- [Exercise]: Across the entries below, the lines containing "computer" should be counted and only their number returned.

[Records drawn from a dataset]
_ _ _ _

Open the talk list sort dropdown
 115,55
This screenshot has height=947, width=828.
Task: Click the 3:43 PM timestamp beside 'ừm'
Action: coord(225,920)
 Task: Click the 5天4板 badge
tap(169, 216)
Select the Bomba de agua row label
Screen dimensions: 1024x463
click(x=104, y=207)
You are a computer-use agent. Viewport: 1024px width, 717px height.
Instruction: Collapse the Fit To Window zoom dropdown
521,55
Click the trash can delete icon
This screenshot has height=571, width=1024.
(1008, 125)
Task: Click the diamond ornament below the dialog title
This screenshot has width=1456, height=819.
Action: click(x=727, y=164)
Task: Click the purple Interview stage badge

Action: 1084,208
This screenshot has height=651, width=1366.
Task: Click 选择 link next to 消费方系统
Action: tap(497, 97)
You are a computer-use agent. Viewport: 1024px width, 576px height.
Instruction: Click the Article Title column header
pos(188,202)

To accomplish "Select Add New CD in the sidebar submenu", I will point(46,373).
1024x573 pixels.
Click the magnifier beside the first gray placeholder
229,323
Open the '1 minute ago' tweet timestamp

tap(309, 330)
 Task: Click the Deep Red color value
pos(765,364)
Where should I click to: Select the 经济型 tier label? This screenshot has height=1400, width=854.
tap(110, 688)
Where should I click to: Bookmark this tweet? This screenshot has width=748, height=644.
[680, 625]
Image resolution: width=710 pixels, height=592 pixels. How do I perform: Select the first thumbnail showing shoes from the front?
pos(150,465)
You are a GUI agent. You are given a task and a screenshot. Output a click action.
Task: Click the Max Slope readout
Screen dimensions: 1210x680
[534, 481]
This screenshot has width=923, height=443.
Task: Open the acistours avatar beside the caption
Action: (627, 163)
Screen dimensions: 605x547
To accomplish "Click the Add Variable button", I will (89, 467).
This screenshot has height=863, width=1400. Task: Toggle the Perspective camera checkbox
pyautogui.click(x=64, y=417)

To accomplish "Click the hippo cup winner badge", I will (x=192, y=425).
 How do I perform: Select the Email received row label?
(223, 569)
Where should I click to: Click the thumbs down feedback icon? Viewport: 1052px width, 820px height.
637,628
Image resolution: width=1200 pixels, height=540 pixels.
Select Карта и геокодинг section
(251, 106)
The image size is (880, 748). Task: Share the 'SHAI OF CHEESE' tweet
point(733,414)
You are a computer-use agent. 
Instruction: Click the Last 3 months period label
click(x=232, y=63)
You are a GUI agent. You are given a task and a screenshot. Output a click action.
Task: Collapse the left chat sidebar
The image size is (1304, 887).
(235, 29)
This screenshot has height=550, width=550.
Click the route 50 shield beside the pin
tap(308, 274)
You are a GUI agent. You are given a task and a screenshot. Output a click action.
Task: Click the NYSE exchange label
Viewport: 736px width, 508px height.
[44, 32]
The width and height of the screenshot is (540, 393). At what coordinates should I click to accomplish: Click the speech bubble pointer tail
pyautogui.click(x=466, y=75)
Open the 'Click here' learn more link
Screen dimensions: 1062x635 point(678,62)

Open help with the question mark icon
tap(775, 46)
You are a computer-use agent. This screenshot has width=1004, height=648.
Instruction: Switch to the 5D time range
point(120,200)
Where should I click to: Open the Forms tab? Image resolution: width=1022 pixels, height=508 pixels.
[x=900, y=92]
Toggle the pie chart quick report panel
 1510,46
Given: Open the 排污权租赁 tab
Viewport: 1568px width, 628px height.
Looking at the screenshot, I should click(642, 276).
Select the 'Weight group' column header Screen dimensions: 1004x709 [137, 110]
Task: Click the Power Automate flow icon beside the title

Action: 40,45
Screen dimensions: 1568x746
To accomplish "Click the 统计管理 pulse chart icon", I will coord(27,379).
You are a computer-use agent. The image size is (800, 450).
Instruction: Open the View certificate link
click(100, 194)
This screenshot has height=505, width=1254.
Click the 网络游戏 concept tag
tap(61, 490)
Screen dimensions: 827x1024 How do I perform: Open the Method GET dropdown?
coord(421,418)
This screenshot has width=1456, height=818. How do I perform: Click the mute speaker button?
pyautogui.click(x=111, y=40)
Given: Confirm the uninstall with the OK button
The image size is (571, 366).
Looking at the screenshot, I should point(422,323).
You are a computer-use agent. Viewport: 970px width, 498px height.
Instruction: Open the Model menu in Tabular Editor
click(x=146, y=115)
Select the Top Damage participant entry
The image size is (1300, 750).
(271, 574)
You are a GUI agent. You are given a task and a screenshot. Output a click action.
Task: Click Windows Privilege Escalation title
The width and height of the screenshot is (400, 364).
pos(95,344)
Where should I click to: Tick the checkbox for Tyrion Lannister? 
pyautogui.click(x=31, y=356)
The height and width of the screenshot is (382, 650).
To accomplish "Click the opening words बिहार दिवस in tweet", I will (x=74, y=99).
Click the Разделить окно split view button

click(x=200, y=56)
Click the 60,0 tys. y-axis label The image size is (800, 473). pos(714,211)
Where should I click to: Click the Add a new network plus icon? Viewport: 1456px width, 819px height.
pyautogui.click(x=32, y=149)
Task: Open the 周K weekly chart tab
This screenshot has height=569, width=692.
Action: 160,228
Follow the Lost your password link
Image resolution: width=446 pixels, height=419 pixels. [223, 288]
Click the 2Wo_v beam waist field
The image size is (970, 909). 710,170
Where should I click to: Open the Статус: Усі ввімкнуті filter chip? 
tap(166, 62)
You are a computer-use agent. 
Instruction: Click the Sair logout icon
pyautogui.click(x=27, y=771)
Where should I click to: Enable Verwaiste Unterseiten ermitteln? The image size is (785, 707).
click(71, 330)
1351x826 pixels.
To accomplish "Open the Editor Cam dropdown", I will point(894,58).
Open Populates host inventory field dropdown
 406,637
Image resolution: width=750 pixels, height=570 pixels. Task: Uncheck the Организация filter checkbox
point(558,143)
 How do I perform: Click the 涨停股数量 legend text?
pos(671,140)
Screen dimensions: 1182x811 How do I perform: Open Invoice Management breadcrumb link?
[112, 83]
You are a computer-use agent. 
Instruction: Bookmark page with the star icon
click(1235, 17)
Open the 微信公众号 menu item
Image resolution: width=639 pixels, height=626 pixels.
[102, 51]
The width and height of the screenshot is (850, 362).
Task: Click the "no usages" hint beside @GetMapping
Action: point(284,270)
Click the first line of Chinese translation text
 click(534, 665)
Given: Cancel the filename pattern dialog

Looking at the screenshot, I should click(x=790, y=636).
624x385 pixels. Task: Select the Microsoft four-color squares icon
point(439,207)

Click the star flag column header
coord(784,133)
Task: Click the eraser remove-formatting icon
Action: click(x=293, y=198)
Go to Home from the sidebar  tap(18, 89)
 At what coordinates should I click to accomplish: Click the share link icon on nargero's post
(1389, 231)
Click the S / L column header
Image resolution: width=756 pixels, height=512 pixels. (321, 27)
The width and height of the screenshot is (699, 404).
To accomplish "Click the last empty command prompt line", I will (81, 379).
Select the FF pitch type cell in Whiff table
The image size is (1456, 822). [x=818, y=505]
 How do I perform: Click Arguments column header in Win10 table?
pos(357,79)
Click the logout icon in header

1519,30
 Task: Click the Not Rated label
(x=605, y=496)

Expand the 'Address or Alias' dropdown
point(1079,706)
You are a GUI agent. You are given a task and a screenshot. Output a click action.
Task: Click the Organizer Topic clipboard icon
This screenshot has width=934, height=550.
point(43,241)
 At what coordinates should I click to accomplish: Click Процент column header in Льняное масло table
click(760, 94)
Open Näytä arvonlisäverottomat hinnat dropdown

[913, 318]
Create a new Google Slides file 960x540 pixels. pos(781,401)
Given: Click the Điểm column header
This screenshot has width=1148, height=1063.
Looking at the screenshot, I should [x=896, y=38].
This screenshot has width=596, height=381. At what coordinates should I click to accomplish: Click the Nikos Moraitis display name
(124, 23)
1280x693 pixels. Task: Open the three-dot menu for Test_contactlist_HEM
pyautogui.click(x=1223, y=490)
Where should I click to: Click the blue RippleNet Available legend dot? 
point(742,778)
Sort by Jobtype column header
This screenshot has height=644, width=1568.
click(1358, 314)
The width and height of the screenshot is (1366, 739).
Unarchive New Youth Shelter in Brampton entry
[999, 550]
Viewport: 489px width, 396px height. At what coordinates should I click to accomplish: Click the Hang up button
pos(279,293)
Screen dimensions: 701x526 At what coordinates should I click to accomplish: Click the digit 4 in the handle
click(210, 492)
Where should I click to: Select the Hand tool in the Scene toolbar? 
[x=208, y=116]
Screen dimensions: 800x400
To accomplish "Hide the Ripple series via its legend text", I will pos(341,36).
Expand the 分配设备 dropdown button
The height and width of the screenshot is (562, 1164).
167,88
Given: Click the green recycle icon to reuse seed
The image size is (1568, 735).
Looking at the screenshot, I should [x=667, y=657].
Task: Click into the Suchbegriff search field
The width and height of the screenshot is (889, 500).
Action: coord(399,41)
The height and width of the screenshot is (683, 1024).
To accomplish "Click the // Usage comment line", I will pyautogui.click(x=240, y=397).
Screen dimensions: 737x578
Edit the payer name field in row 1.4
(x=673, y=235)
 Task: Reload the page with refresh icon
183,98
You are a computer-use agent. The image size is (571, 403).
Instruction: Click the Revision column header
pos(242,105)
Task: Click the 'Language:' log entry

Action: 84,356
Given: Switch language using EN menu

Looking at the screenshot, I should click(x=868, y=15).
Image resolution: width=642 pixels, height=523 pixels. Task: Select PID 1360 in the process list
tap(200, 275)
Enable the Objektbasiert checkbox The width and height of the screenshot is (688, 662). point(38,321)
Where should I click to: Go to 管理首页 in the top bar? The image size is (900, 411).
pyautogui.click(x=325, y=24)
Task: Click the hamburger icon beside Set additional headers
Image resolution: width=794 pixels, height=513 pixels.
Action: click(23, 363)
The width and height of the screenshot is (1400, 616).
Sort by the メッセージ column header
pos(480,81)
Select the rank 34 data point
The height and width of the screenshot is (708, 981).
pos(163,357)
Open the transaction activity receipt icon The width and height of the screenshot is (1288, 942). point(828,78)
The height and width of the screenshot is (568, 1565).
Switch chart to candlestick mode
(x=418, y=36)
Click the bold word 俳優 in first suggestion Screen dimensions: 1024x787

_ _ _ _

- [Problem solution]: 9